The purpose of the generated maps is to outline any thermal anomalies, and from my initial results it appears that there are more than just the big one I mentioned, but I'm concerned that the other anomalies are just manifestations of the parameters I've chosen for the model. The model parameters I'm running are below.
* Transformation type: None (If a transformation is used the model looks very jagged / not geological)
* Semivariogram model type: K-Bessel
* Subset size: 20 (smallest to preserve small-scale variation / anomalies)
* Overlap factor: 1
* Number of simulations: 1000
* Elevation inflection factor: Esri Default
* Trend Removal: None (If trend removal is used the model looks very jagged / not geological)
* Eight Sector search neighborhood with 5 neighbors per sector both Max and Min (trying to balance the number of neighbors with preserving local anomalies)
* Search Neighborhood size: Esri Default
From the trainings it seems that I should be choosing an Empirical transformation (since I have basically a three peaked histogram) with first order trend removal (temperature increases with depth) but when I use those parameters the model looks terrible. I guess my concern is is the terrible looking model more correct? Am I choosing the "right" parameters? Are my subsets too small for the number of neighbors I want? Am I choosing the "right" 3D search neighborhood? Should I manually change elevation inflation factor? Again, I'm trying to preserve local variation as much as I can. I also don't understand if first order trends are removed from the population as a whole or are they removed within the search neighborhood.
Sorry if this was a little rambling and for having so many questions. I'm also likely to be asked about some of this for my dissertation defense as well and some of the parameters are a little bit like a black box to me.
Hi @geolane93_KU,
Without seeing the data and having a better understanding of the purpose, it's difficult to give concrete recommendations. However, I do have a few thoughts that might help.
First, if you have ArcGIS Pro 3.0 or later, look into the Compare Geostatistical Layers tool. You can create various different EBK3D outputs and compare their cross validation statistics to see which are more accurate than others. Then can help choosing a subset size, transformations, and semivariogram models.
Second, a subset size of 20 sounds quite small to me, particular for the K-Bessel semivariogram. My experience is that you should use at least 50 points in each subset for a semivariogram model with so many parameters (and, usually, more than 100 is better).
Third, I would consider removing some of the surface points that may be playing too dominant of a role in the model. The problem is alleviated somewhat by using sectored neighborhoods, but the comparatively dense sampling at the surface is likely still negatively impacting subsurface predictions. In particular, I suspect that the estimated Elevation Inflation Factor (EIF) is being most affected here, and the EIF is an extremely important parameter for accurate results.

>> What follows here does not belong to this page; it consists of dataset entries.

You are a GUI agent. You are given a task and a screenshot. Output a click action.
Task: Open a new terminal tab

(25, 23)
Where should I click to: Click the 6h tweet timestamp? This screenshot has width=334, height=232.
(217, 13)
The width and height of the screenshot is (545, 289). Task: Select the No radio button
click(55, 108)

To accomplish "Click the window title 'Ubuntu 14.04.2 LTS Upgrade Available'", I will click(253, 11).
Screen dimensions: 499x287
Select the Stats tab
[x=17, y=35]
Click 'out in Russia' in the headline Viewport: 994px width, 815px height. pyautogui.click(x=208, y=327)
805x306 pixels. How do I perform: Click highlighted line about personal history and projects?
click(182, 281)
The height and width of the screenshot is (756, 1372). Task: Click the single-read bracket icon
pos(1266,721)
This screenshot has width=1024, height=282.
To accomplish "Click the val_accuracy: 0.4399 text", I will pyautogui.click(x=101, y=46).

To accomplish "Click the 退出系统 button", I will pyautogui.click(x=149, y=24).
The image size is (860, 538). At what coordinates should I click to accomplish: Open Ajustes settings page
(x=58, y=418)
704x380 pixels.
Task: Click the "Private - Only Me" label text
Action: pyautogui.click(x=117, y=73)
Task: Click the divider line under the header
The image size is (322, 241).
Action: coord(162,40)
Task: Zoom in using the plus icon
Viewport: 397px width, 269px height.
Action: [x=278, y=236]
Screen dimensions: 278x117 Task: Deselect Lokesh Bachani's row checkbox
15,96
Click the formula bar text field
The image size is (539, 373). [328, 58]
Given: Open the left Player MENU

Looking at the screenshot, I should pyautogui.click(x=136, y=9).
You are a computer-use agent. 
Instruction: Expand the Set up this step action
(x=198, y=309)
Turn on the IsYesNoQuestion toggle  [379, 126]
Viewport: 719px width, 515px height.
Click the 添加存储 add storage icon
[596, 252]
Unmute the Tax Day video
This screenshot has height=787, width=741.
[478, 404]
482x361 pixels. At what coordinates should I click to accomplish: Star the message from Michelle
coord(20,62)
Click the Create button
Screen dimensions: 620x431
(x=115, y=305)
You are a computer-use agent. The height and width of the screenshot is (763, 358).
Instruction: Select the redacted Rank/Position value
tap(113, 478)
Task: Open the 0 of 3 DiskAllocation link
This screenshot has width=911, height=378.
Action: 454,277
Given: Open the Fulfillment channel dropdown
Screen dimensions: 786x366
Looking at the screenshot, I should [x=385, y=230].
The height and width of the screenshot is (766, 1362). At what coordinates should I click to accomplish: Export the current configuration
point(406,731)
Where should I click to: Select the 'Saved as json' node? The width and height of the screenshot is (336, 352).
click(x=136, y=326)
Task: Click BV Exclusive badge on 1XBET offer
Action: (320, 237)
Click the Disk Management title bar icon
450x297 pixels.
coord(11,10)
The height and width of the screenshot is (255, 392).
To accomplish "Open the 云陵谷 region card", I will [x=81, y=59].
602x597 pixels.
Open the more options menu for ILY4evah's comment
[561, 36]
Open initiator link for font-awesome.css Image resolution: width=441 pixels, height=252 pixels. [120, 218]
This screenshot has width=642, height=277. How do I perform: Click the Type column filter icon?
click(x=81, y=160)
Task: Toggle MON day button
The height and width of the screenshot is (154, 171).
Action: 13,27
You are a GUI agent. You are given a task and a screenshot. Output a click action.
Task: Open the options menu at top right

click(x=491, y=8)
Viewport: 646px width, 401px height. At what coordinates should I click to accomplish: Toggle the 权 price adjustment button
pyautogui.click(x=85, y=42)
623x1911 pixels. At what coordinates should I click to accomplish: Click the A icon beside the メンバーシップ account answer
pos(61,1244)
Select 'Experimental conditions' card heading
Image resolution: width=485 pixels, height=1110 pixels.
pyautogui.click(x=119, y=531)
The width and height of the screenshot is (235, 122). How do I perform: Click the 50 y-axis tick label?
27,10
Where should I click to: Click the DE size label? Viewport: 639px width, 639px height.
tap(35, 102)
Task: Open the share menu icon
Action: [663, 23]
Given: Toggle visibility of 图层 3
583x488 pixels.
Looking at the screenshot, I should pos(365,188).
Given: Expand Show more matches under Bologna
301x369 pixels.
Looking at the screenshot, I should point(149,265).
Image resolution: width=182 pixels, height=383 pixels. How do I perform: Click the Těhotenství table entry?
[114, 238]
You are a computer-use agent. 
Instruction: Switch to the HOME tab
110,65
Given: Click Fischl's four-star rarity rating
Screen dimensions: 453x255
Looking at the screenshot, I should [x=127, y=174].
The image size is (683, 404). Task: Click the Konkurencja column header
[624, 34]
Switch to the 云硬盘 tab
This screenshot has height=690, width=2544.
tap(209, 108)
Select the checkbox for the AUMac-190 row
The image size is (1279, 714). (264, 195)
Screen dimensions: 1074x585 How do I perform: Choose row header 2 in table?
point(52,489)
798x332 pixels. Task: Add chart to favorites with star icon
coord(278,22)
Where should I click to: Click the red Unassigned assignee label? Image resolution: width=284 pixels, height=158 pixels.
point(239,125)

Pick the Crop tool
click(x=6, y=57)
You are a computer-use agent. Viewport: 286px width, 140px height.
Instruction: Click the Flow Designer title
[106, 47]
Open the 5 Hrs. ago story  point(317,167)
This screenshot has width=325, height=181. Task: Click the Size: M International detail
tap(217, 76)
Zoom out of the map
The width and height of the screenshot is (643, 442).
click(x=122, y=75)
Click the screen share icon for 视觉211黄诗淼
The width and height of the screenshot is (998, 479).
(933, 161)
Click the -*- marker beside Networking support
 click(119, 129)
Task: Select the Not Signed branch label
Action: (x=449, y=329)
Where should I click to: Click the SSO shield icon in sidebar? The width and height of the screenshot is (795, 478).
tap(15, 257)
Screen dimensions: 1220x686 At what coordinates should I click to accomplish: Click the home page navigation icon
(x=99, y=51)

Fourth, if the jagged edges and artifacts are far away from the input points (like in the top or bottom corner of the 3D extent), then I would not worry too much about them. EBK (2D and 3D) often produces these kinds of artifacts when you extrapolate (predicting outside the input points), but it tends to be very stable when interpolating (predicting between the input points).
Hey Eric,
Thanks for the input about the Compare Geostatistical Layers tool. This morning, I tried taking a subset of my data from one county and varying parameters one by one in the Geostatistical Wizard until I got a relatively good cross validation result. I then took the parameters and applied it to the entire dataset but left the EIF to be determined by default. I was just copying and pasting the results into Excel but having that tool in my toolbox will be nice. I've copied and pasted my model parameters and the cross-validation results below. I won't be able to check the geological nature of the model though until the GA Layer to Points tool is done on the fishnet for my horizon of interest.
Count 435893
Average CRPS 0.649415280032333
Inside 90 Percent Interval 91.11226837779
Inside 95 Percent Interval 95.1543153939155
Mean -0.0118574730387143
Root-Mean-Square 2.79174925039292
Mean Standardized -0.0278007174477421
Root-Mean-Square Standardized 1.35006183520992
Average Standard Error 2.79640144034622
Essentially the purpose of the study is to assess if any subsurface thermal anomalies are present in the data. I thought that using a small subset would be good since I would maybe capture more local variation. Am I losing resolution by increasing subset size?
Also, in terms of the EIF would it be valid to remove all the surface temperatures, check the EIF for just the subsurface data, and then use the subsurface data EIF on the whole dataset in the Geostatistical Wizard? I would guess that would remove the manipulation of the EIF by the surface temperatures.